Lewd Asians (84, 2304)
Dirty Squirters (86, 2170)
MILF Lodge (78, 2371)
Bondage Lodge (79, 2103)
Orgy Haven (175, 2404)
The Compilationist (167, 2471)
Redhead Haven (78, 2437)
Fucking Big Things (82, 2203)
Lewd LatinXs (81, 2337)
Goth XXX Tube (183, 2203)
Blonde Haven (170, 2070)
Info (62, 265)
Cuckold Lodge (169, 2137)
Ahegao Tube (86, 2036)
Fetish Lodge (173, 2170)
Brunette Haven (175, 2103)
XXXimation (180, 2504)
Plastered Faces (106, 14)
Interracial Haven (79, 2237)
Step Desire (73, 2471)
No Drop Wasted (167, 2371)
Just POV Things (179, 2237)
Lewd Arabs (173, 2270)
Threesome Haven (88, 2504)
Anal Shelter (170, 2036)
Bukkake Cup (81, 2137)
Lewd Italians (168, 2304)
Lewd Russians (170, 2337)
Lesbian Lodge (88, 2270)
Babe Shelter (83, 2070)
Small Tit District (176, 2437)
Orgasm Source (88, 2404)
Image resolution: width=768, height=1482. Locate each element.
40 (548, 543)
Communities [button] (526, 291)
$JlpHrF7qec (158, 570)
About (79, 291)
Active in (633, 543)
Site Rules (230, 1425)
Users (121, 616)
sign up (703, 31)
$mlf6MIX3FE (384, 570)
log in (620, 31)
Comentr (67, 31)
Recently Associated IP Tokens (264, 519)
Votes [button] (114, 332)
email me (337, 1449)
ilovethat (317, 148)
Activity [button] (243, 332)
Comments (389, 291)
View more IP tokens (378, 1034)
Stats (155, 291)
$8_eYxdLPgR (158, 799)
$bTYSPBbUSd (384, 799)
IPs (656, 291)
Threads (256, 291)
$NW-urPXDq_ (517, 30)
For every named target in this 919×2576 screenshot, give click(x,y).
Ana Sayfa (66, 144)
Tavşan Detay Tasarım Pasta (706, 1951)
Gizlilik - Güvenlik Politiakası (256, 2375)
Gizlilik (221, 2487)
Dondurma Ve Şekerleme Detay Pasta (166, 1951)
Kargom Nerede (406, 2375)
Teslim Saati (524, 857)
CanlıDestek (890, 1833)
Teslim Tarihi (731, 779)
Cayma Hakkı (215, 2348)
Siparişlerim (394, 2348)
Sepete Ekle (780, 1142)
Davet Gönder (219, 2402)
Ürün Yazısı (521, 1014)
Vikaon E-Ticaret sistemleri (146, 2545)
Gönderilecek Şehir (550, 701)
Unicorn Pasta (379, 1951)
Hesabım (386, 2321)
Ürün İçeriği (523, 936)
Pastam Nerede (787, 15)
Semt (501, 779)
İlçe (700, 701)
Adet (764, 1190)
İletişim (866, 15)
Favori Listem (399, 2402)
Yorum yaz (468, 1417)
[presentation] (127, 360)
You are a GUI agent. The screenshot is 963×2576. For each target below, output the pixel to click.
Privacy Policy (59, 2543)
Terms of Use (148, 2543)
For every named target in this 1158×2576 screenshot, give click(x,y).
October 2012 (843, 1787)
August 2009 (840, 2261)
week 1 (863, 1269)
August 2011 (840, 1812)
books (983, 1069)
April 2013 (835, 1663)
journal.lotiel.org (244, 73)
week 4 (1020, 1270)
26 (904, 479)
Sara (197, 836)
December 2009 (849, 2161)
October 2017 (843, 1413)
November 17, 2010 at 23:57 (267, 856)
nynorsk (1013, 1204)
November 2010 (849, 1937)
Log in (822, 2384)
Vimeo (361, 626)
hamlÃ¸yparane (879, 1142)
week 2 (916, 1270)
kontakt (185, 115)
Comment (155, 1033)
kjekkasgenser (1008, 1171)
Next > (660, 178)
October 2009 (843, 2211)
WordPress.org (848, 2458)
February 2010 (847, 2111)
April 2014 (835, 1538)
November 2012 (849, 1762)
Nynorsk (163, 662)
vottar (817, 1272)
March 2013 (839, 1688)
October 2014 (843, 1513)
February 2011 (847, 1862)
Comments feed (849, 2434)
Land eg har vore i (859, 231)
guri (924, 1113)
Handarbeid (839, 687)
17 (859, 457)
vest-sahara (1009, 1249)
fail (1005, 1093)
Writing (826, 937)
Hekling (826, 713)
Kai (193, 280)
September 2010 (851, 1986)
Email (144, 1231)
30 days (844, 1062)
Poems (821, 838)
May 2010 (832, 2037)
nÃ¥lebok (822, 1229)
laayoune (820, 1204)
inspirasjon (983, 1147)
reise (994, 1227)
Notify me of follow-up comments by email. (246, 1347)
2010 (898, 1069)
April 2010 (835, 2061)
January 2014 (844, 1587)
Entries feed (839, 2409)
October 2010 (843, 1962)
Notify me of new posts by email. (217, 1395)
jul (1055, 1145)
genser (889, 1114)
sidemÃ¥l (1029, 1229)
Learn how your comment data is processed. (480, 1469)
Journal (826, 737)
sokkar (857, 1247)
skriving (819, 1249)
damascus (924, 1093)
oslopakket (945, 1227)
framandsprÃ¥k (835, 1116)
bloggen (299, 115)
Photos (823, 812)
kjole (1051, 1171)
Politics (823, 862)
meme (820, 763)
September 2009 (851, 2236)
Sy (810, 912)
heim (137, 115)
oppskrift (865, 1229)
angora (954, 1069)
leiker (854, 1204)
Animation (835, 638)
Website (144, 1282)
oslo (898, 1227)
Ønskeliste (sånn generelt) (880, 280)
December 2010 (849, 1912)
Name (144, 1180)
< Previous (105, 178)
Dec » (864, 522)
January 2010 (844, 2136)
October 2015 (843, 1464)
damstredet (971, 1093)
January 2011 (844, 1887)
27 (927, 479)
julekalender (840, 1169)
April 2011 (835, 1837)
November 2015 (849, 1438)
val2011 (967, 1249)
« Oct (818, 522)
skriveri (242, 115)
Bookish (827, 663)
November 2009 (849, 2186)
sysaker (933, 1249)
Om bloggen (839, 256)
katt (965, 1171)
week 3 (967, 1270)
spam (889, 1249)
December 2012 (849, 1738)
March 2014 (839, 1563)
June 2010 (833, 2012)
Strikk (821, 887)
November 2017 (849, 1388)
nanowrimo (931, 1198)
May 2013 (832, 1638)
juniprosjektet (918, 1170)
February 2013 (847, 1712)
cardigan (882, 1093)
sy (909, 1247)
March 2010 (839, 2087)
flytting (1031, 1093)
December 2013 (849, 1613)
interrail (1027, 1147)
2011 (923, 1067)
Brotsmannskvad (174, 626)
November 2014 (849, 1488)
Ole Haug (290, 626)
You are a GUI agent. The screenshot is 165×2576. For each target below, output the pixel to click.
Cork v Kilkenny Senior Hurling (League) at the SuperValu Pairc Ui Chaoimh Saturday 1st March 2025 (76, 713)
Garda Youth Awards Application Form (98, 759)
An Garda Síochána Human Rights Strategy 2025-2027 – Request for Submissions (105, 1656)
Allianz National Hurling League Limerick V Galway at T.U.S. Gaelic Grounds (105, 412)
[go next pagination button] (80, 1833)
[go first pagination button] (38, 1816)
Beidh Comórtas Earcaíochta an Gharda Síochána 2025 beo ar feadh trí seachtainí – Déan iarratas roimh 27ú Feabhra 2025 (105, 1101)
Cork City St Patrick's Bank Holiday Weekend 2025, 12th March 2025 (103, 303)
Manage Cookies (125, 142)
====
### PROBLEM
Show every line of the listing that includes the word "pixel".

### REPLY
You are a GUI agent. The screenshot is 963×2576. For each target below, output the pixel to click.
You are a GUI agent. The screenshot is 165×2576. For each target below, output the pixel to click.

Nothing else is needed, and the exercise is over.